Daan Van De Weem

International tutor of the program, academic year 2022/2023

This year you are the international tutor of the IMM program. Welcome to Lahore Campus! What are your first impressions about the Campus? Have you already had the opportunity to meet the students?

Lahore Campus is a beautiful place. It is very green and large, and I have been here for a few days and I haven’t fully explored but it is very pretty. I’ve already had the opportunity to meet the students! They are also very friendly and excited to let me seethe place. So far, it is a very nice welcome.

What about Lahore City?

I’ve seen very little of the city so far. My host here, which is the person I work with here, has taken me out for dinner yesterday, but I’ve seen the city just from the windows of the car. I think it will take a while to explore the entire city because it looks very large.

What is your role as tutor in the IMM program?

Things do work a little differently here from other universities, and my role here is to make sure that the students are ready for the international professors coming here to teach them and to coordinate situations in which there could be some miscommunications. So at the moment my role is to make sure that the things the teachers expect from the students are met during the courses. It seems very simple, but I am already finding that there are some issues in the communication: for example, the style of the questions and the style of the answers that are asked from the students. So it is my task for now to try to teach them some math topics again, but from a different point of view, in order to prepare the students to the kind of perspective they will have of those topics during the lectures.

So will you be a sort of moderator between students and teachers?

Yes, a mix of a moderator and a coordinator. Actually, I will also give them a lot of problems that their teachers don’t give them, in order to let them exercise in the way they would do in a European university, for instance.

Right. Do you think you will face some cultural barriers in this operation, too?

Of course. In the academic culture there is still a big difference in the styles of the questions that are expected from the students and that is a big problem, because it is very difficult to teach the same things they already know but in a completely different way. And there surely are also some cultural issues. For example, if you give a lecture course, some students would really like to respect the prayer time, which is fair and which is a kind of need the international professors might not know much about; in this situation it is important that I coordinate the communication between them individually. 

How do you think you will try to “break down” these cultural barriers?

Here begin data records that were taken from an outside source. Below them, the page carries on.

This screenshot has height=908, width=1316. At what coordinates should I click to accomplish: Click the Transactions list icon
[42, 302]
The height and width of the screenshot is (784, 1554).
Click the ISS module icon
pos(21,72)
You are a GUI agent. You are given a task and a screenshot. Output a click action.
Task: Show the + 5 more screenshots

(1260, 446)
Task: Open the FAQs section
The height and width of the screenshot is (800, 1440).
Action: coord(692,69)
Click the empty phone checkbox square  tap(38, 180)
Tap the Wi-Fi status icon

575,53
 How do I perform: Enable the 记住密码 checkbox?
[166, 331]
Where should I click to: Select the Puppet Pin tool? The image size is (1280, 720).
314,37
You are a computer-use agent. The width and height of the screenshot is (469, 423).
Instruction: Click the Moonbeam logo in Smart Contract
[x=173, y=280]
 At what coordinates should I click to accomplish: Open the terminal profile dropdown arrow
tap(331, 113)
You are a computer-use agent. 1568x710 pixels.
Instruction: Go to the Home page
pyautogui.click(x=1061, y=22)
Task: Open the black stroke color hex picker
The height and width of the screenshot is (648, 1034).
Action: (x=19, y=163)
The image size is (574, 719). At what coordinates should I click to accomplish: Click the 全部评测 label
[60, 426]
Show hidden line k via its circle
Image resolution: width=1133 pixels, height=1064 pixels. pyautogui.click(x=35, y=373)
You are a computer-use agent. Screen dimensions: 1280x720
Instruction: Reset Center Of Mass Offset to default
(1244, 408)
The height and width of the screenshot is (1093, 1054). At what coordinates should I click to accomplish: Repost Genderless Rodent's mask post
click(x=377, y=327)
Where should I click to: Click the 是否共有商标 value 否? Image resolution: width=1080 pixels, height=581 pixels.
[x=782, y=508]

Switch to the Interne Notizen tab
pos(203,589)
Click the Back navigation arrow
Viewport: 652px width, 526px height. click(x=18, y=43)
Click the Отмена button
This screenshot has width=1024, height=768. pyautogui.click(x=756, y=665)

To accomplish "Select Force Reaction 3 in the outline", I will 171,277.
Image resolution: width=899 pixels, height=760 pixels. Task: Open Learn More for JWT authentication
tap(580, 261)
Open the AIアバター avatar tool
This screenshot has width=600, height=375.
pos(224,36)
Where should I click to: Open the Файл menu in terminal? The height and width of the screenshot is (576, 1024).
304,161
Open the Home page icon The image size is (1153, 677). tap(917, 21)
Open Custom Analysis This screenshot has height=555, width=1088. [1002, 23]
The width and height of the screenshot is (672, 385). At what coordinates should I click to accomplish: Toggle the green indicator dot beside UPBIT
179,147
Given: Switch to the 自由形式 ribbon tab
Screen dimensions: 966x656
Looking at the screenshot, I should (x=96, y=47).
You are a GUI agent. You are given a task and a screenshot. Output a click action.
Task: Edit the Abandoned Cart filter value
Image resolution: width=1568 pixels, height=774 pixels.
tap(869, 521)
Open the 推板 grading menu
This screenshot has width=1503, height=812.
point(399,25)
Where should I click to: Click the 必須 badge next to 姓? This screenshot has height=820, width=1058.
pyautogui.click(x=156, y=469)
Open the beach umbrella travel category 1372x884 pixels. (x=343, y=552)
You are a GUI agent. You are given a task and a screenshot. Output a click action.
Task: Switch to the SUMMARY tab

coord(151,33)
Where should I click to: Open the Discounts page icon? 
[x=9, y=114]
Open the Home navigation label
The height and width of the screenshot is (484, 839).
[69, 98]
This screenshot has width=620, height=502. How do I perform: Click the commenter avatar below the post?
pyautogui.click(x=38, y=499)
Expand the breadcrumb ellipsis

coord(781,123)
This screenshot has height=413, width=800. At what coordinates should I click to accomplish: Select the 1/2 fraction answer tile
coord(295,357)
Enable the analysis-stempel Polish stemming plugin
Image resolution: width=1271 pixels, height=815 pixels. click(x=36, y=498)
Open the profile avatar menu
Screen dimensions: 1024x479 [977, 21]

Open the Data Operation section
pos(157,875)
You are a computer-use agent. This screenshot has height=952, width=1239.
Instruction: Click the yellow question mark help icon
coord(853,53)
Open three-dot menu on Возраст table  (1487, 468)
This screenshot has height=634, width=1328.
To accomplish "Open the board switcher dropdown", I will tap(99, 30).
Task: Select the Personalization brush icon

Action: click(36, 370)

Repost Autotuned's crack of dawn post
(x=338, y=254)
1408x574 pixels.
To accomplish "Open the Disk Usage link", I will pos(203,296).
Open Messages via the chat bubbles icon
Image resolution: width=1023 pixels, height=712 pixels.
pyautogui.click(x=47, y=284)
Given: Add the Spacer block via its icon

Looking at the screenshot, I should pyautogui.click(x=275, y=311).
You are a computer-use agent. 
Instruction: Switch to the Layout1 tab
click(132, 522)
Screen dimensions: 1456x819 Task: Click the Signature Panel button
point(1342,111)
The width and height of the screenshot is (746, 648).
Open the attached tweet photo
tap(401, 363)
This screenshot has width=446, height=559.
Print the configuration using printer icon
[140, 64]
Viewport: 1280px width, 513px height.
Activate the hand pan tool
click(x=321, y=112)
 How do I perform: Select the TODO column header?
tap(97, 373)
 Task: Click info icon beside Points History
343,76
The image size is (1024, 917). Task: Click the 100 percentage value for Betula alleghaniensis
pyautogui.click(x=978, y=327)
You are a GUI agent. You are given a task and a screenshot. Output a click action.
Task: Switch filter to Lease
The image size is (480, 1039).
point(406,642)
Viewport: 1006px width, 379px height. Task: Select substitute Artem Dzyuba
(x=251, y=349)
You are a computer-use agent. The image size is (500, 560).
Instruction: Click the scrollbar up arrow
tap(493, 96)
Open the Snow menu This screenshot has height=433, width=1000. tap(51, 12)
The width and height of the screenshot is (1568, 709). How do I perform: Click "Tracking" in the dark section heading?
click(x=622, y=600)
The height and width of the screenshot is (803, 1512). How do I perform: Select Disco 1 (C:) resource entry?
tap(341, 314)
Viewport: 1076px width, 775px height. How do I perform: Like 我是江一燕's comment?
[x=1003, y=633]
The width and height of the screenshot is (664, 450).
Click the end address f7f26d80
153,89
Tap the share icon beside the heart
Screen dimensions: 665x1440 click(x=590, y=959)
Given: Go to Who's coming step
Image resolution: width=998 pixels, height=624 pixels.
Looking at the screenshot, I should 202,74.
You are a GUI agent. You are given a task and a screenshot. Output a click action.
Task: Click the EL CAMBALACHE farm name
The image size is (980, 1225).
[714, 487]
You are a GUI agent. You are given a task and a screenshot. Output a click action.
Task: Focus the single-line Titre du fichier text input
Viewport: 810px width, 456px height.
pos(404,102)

So far I have just talked with the students and I have tried to see if there are difficulties in some courses. I will try to give them more problems and to solve them together. Sometimes these exercises will be hard, because I would like to go through their solution with the students and to analyze the way to solve them, to let them be able to reproduce the same patterns in new exercises in class.

Regarding the different style of the answers and the questions expected, is there a more international “style” than the others and will you try to teach students this point of view?

Of course the students already know many things and are very smart and I am not here to say what is the better way. Academia nowadays is governed by western style universities, and especially if you want to apply for western scholarships you have to be ready for the way they look at problems.

So, there are different “methods”.

Yes, and I do not think that the “western” one is better or worse. To me, students here must develop the instruments to enter the international math community more easily, and to contribute to it in their own style and their own way. Even in Europe, there are so many little “barriers” between academic communities which are not England or America, because each of them has its own math history and tradition. That’s why, for instance, in Italy there is a strong tradition in algebraic geometry and other countries have a tradition in other fields of mathematics… and in my opinion, more than breaking down these barriers, the challenge should be to construct a common language but still giving value to the differences and the strengths of each community in the whole picture.

This is very interesting. Thank you for your time.